Perch, Atlantic Ocean
Ocean perch, redfish, rosefish, deep-sea perch
Although the Pacific Ocean claims over 50 species in the Sebastes genus, the Atlantic has only one ocean perch, a slow-growing, deepwater fish with bright-red or orange-red coloring. Atlantic ocean perch are not actually perch. They’re rockfish that travel in large schools. They are called redfish in New England and eastern Canada and should not be confused with redfish from the Gulf of Mexico, which are drums. Ocean perch is a leading retail product in the Midwest, where the name “perch” is an easy sell because of its freshwater connotation. Atlantic ocean perch are found in offshore waters of the Atlantic from southern Labrador to the Gulf of Maine and on the other side of the Atlantic off Germany, Denmark, Iceland and Norway. Most Atlantic ocean perch are trawl-caught and weigh up to 5 pounds, though market weights typically range from 1 1/2 to 2 pounds.
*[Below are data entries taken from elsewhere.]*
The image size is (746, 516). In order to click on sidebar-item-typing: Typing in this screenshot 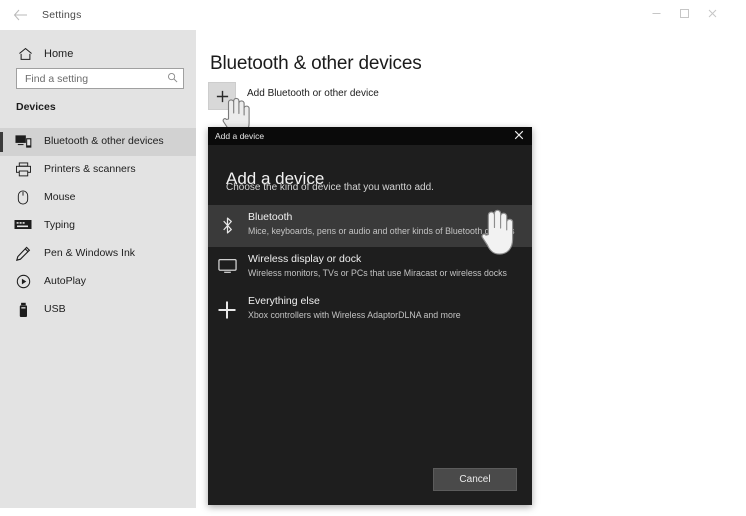, I will do `click(98, 226)`.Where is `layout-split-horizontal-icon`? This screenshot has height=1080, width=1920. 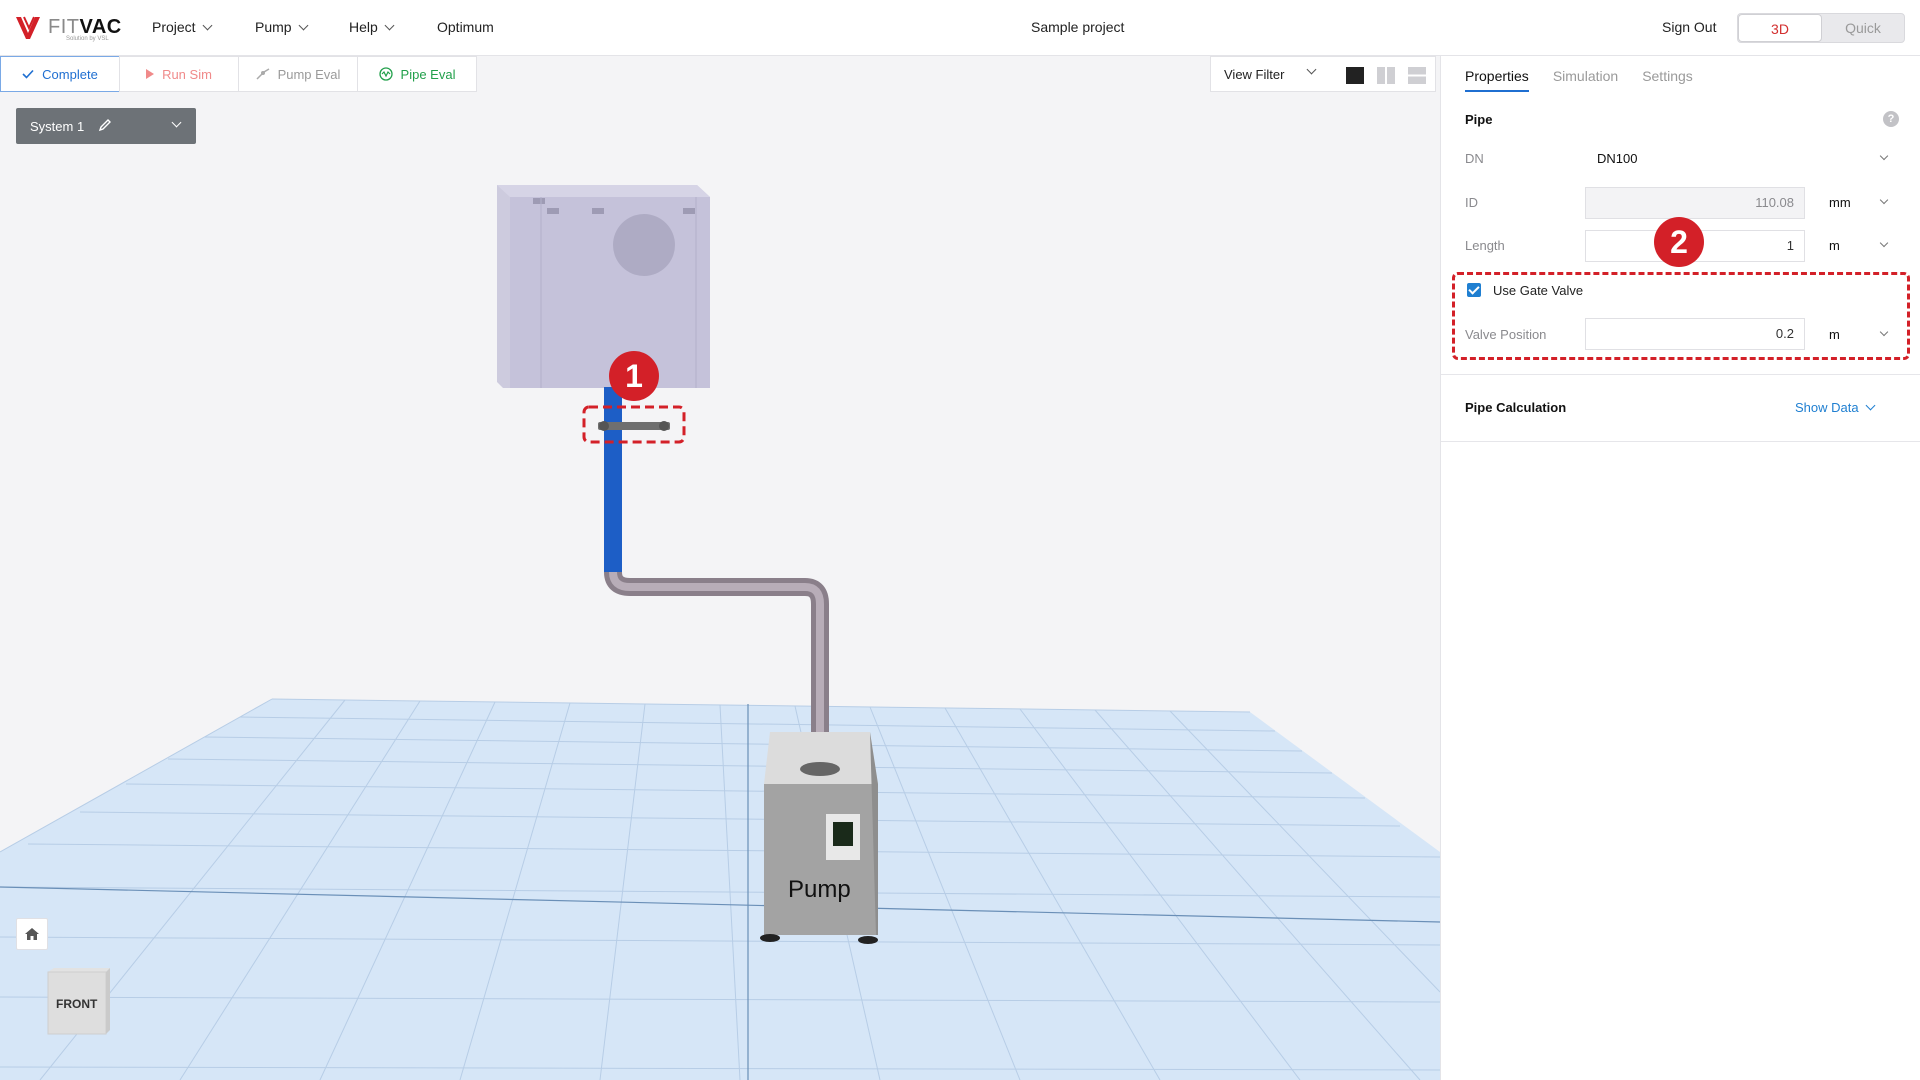 layout-split-horizontal-icon is located at coordinates (1417, 76). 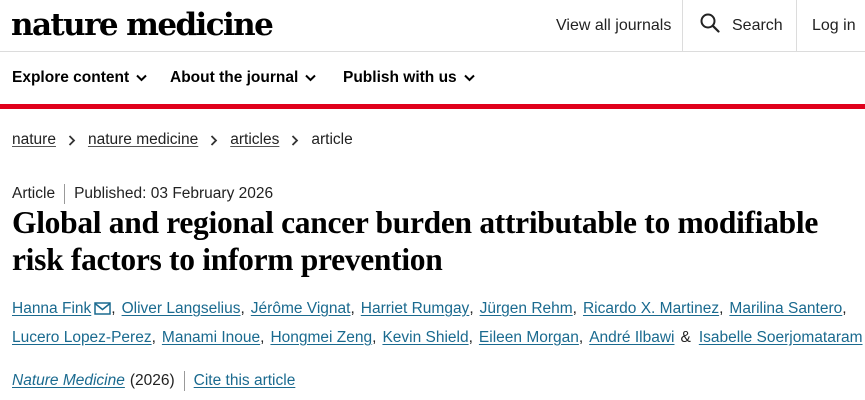 I want to click on article-type: Article, so click(x=34, y=194).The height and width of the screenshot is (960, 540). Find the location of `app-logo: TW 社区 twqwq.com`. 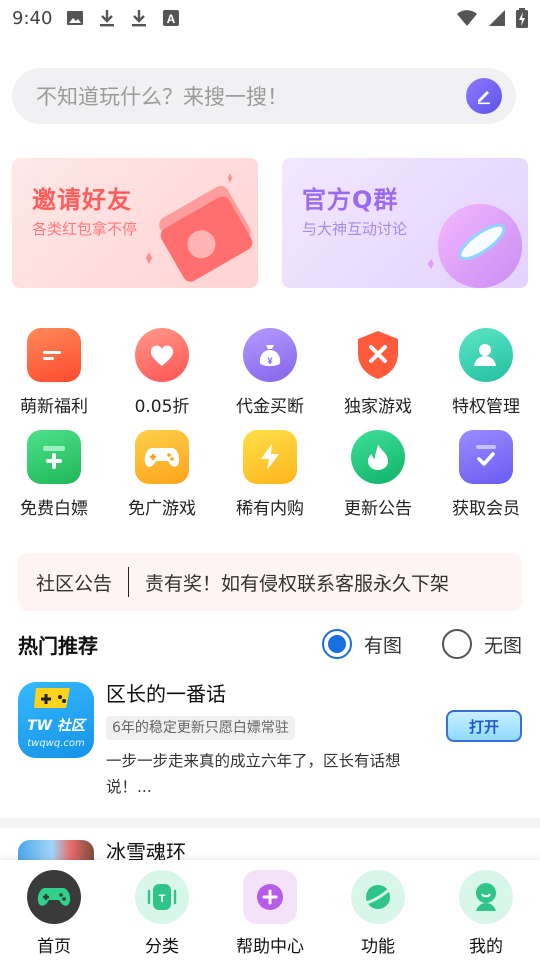

app-logo: TW 社区 twqwq.com is located at coordinates (56, 720).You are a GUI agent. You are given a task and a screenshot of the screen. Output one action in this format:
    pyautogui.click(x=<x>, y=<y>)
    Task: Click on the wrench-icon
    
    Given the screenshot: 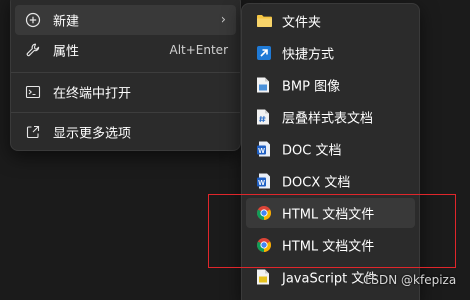 What is the action you would take?
    pyautogui.click(x=33, y=50)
Ocean perch is mild tasting yet a bit sweet, with a moderately firm texture. The meat is lean, moist and flaky. Large ocean perch develop a coarse texture. Deep-skinned ocean perch with the fat line removed has the most delicate flavor. The flesh is white, though not as light as cod, and it turns opaque white when cooked.Whole fish may have bulging eyes and distended air bladders, which is a result of being brought up from great depths, not an indication of poor quality.
|Total Fat:||1.6 g|
|Saturated Fat:||0.2 g|
|Omega 3:||0.3 g|
In Asian cuisine, ocean perch is often served whole, either steamed or deep fried. To cook whole, gut and gill the fish first. The firm texture of ocean perch makes it also suitable for soups, chowders and stews, and its flavor will hold up to a variety of sauces. Fillets hold together best with the skin on, though the flavor will be more pronounced.